One of the major ways that we cause ourselves to suffer is by stimulating our own wanting in various ways. We are inundated with advertising, much of it associated with young, sexy models. We watch shows and read magazines that tell us what is popular now, making us feel left out if we don’t have it. Video games delude us into thinking we are all-powerful, encouraging us to choose “virtual reality” over reality.
One of the advantages of getting older is that often we assign more value to relationships and possessions that we’ve had for a long time and our interest in new stuff diminishes. Our wanting is not eliminated, obviously, but the extreme sensitivity to what is newest and shiniest does seem to abate.
And yet, whether our wanting is passionate or more subtle, it confines us, it keeps us un-free.
Wanting = for me
Generosity = for others
When we find ourselves pinched by wanting things or experiences we don’t or can’t have, we might try turning the tables on desire. Rather than grabbing, collecting, yearning for ownership, we could look for ways to give, to be generous, to put others’ needs at the center of our concerns. This is a remarkably powerful antidote to greed.

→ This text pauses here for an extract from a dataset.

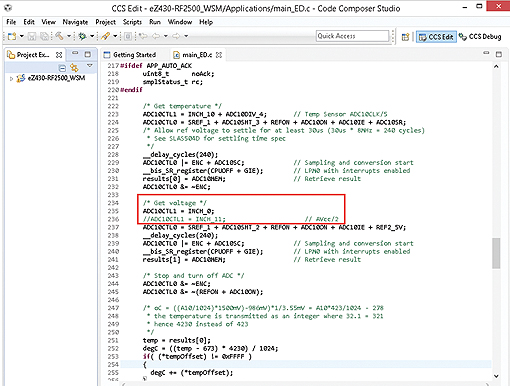Click the Quick Access input field

(352, 36)
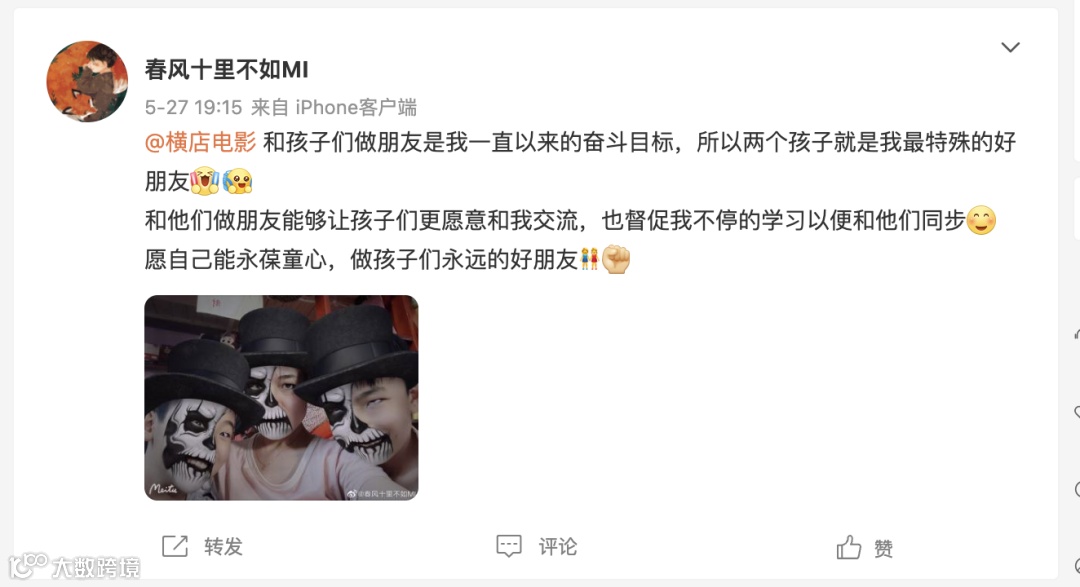Click the 赞 text label

pos(884,548)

A related remedy is a practice that my husband and I have taken on. Whenever we spend extravagantly on ourselves, we make a similar-sized donation where it might be appreciated. In this way we block the notion that “it’s all about me”, and move towards, “it’s about all of us”.
One difficulty when dealing with greed is that wanting is a physical experience. Somehow our whole body and mind can seize up when the thought “I want” appears; it can overwhelm everything else, in the same way that rage can overtake us. The joy that comes from letting go is less dramatic. It’s more like the pleasure we get when we take off a pair of tight shoes at the end of the day. What would it take for us to prefer the deeper pleasure of release over the me-centric drama of desire?
For one thing, it would require that we adjust to the truth that our lives will always be incomplete, not entirely satisfying, a mix of pleasures and pains. When we remember this (a version of the first noble truth) we won’t be so easily drawn into the neurosis of thinking that our satisfaction is just out of reach, just over there. No, just over there…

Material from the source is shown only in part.